Les observateurs internationaux ont signalé l’achat de votes, l’intimidation des électeurs et d’autres irrégularités ; l’influente Église catholique a déclaré que le résultat annoncé par la CENI ne correspondait pas aux données recueillies par ses propres observateurs électoraux.
Fayulu a également qualifié la décision d’attribuer la victoire à son adversaire de « coup d’État électoral ».
En 2020, Tshisekedi a mis fin à la coalition de son parti avec Kabila en disant que cela l’empêchait de mettre en œuvre un certain nombre de programmes, y compris la nomination des juges de la Cour constitutionnelle, et de « répondre aux attentes des Congolais ».
Cela a été considéré comme une décision de passage à l’âge adulte pour un homme cherchant à réduire l’influence de son prédécesseur et à augmenter la sienne. Et maintenant, on craint que le président et ses partisans ne fassent n’importe quoi pour consolider le pouvoir.
La nomination de Denis Kadima au poste de président de la CENI, par exemple, a suscité la colère de l’Église catholique, des législateurs protestants et de l’opposition, car il était perçu comme ayant des liens étroits avec Tshisekedi.

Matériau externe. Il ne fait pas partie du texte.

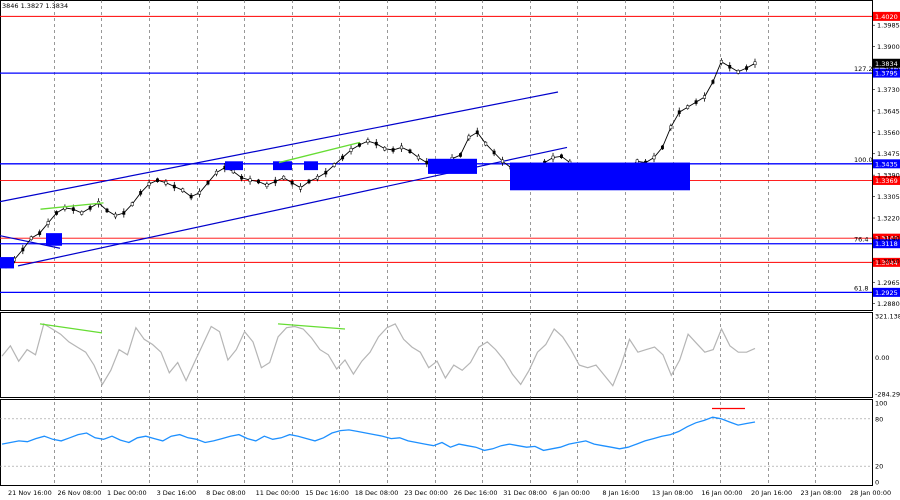 This screenshot has width=900, height=500. What do you see at coordinates (30, 242) in the screenshot?
I see `left-trend-line` at bounding box center [30, 242].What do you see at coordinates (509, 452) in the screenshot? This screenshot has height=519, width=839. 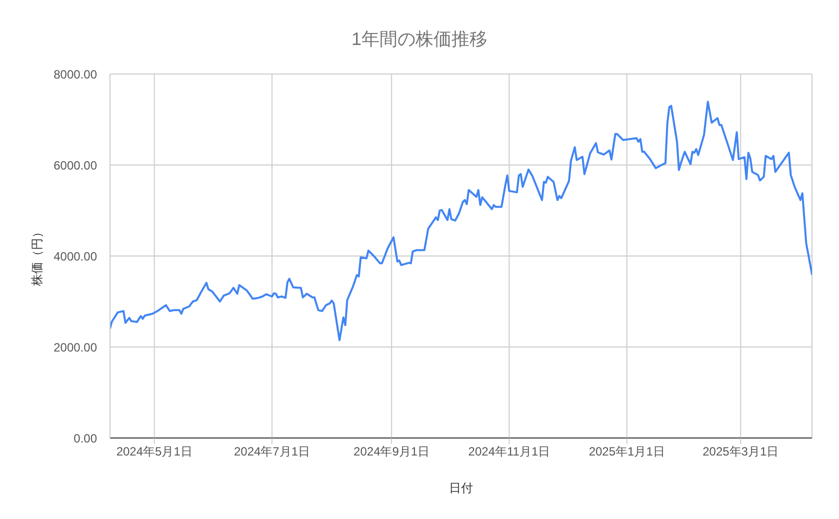 I see `x-tick-label: 2024年11月1日` at bounding box center [509, 452].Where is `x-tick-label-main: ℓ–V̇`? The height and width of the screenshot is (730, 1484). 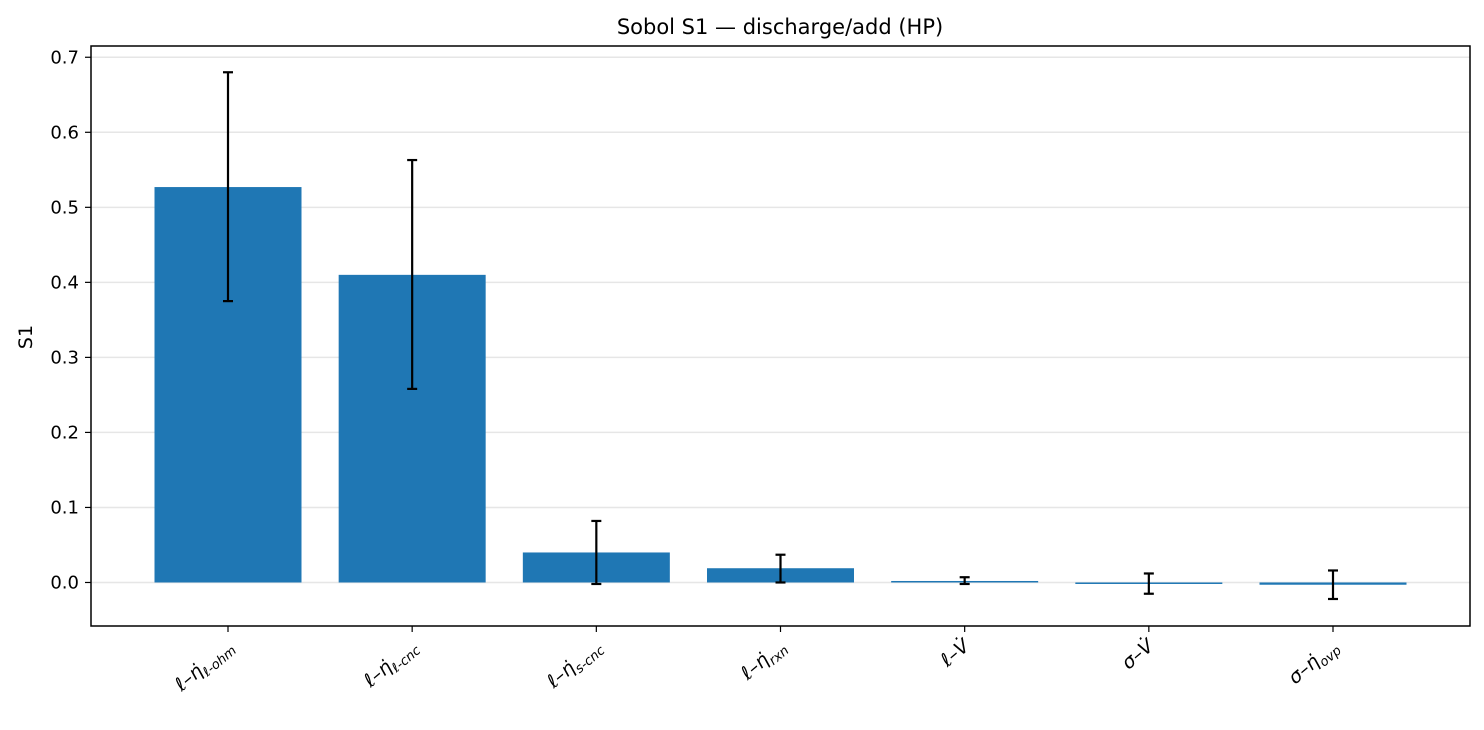
x-tick-label-main: ℓ–V̇ is located at coordinates (955, 652).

En octobre 2021, la police a tiré des gaz lacrymogènes sur des milliers de manifestants défilant dans les rues de la capitale, Kinshasa, pour exiger une commission électorale neutre et ces sentiments sont toujours d’actualité.
« Pour les élections de 2023, je suis pessimiste », a déclaré Muhindo. « Je pense qu’il y aura fraude, que le pouvoir en place ne sera pas élu mais trichera. Félix Tshisekedi pourrait user de son influence sur la commission électorale, la justice et les services de sécurité pour frauder et s’imposer comme vainqueur », a-t-il ajouté.